Every second the algorithm is run for several iterations until it settles on a resulting gain. There are two challenges:

  1. Make it settle fast! We don’t care too much about overshoot, we care about settling fast because the algorithm is run on the main loop along with other things and we don’t want to block for too long.

  2. Make it settle with as little gain changes as possible! Any gain change will momentarily mess with the signals being sent in that instant across the wireless link, so by minimizing the gain changes, we minimize the bit error rate throughout the whole system.

To illustrate how the algorithm works, here’s the result of a simulation with artificial perturbations at samples 100, 200, 300, and 400 in order to observe the characteristics of the control. The top part shows the output of the P.I. as an attenuation in steps between 0 and 31. The bottom part is a simulated RX_DET (mV) based on what attenuation the algorithm previously set.

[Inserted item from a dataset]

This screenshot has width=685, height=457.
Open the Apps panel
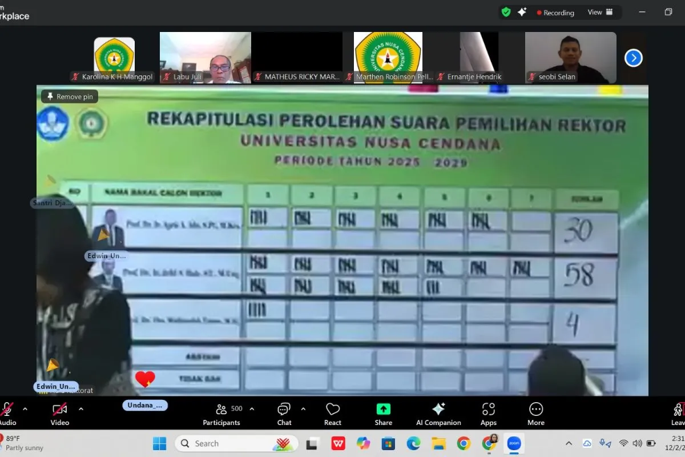488,414
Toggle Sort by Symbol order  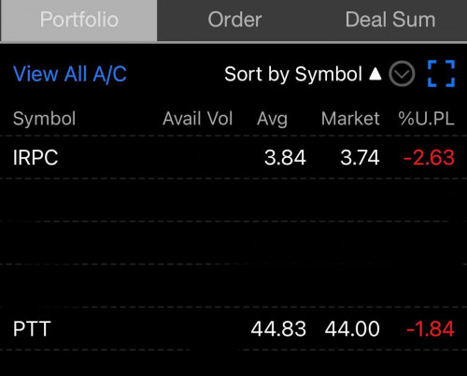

../../../../_images/pid.png

Figure 9 P.I.D. Control Simulation

With the factory default settings, the algorithm finds the target within 10 iterations or less and does it with few gain changes addressing both of the above points. As with any P.I.D. algorithm, it’s possible that better behavior is achievable by experimentally fine tuning the coefficients but with the factory default coefficients and initial release implementation, the system achieves a bit error rate of less than 10E-10 for constant distance and across the whole -40°C to 80°C.